[Dataset records]
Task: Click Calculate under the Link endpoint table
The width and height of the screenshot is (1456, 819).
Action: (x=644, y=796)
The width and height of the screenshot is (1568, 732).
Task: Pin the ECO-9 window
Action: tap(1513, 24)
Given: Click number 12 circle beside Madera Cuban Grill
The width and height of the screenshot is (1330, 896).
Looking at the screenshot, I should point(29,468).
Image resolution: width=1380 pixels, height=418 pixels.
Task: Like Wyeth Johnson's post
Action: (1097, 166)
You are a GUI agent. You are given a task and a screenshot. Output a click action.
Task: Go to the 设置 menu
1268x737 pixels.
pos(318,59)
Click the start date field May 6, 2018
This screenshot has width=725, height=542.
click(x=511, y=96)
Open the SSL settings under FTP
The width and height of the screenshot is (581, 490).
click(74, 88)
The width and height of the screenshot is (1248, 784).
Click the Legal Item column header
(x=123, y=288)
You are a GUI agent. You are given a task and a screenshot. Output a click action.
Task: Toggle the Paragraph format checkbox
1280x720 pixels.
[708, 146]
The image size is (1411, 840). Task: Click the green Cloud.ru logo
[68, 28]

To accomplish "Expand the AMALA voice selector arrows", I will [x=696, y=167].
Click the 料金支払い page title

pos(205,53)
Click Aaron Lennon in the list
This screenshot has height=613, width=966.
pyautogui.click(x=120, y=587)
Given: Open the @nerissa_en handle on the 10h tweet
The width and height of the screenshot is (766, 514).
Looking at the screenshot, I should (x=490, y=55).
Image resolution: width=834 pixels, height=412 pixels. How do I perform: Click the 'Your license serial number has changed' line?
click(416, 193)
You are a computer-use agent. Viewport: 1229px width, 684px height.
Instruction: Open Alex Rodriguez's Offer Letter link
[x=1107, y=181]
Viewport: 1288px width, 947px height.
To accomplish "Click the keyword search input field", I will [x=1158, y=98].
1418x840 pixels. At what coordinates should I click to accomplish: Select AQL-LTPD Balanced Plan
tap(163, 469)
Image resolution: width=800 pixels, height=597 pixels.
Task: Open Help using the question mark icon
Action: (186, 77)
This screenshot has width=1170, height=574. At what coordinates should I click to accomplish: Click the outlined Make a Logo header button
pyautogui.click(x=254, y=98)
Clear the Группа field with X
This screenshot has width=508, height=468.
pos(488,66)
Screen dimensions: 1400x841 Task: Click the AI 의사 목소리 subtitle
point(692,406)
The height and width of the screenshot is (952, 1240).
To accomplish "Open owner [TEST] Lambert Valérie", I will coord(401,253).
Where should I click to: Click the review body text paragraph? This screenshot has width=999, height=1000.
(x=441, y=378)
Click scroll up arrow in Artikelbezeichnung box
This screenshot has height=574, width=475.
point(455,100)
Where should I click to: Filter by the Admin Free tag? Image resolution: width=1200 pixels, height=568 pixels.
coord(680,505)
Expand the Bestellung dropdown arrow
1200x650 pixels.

ASSIGNMENT:
Nothing in the data may change. Give it again in full.

ANSWER TO THIS TASK:
Task: Click Calculate under the Link endpoint table
The width and height of the screenshot is (1456, 819).
Action: (x=644, y=796)
The width and height of the screenshot is (1568, 732).
Task: Pin the ECO-9 window
Action: tap(1513, 24)
Given: Click number 12 circle beside Madera Cuban Grill
The width and height of the screenshot is (1330, 896).
Looking at the screenshot, I should point(29,468).
Image resolution: width=1380 pixels, height=418 pixels.
Task: Like Wyeth Johnson's post
Action: (1097, 166)
You are a GUI agent. You are given a task and a screenshot. Output a click action.
Task: Go to the 设置 menu
1268x737 pixels.
pos(318,59)
Click the start date field May 6, 2018
This screenshot has width=725, height=542.
click(x=511, y=96)
Open the SSL settings under FTP
The width and height of the screenshot is (581, 490).
click(74, 88)
The width and height of the screenshot is (1248, 784).
Click the Legal Item column header
(x=123, y=288)
You are a GUI agent. You are given a task and a screenshot. Output a click action.
Task: Toggle the Paragraph format checkbox
1280x720 pixels.
[708, 146]
The image size is (1411, 840). Task: Click the green Cloud.ru logo
[68, 28]

To accomplish "Expand the AMALA voice selector arrows", I will [x=696, y=167].
Click the 料金支払い page title

pos(205,53)
Click Aaron Lennon in the list
This screenshot has height=613, width=966.
pyautogui.click(x=120, y=587)
Given: Open the @nerissa_en handle on the 10h tweet
The width and height of the screenshot is (766, 514).
Looking at the screenshot, I should (x=490, y=55).
Image resolution: width=834 pixels, height=412 pixels. How do I perform: Click the 'Your license serial number has changed' line?
click(416, 193)
You are a computer-use agent. Viewport: 1229px width, 684px height.
Instruction: Open Alex Rodriguez's Offer Letter link
[x=1107, y=181]
Viewport: 1288px width, 947px height.
To accomplish "Click the keyword search input field", I will [x=1158, y=98].
1418x840 pixels. At what coordinates should I click to accomplish: Select AQL-LTPD Balanced Plan
tap(163, 469)
Image resolution: width=800 pixels, height=597 pixels.
Task: Open Help using the question mark icon
Action: (186, 77)
This screenshot has width=1170, height=574. At what coordinates should I click to accomplish: Click the outlined Make a Logo header button
pyautogui.click(x=254, y=98)
Clear the Группа field with X
This screenshot has width=508, height=468.
pos(488,66)
Screen dimensions: 1400x841 Task: Click the AI 의사 목소리 subtitle
point(692,406)
The height and width of the screenshot is (952, 1240).
To accomplish "Open owner [TEST] Lambert Valérie", I will coord(401,253).
Where should I click to: Click the review body text paragraph? This screenshot has width=999, height=1000.
(x=441, y=378)
Click scroll up arrow in Artikelbezeichnung box
This screenshot has height=574, width=475.
point(455,100)
Where should I click to: Filter by the Admin Free tag? Image resolution: width=1200 pixels, height=568 pixels.
coord(680,505)
Expand the Bestellung dropdown arrow
1200x650 pixels.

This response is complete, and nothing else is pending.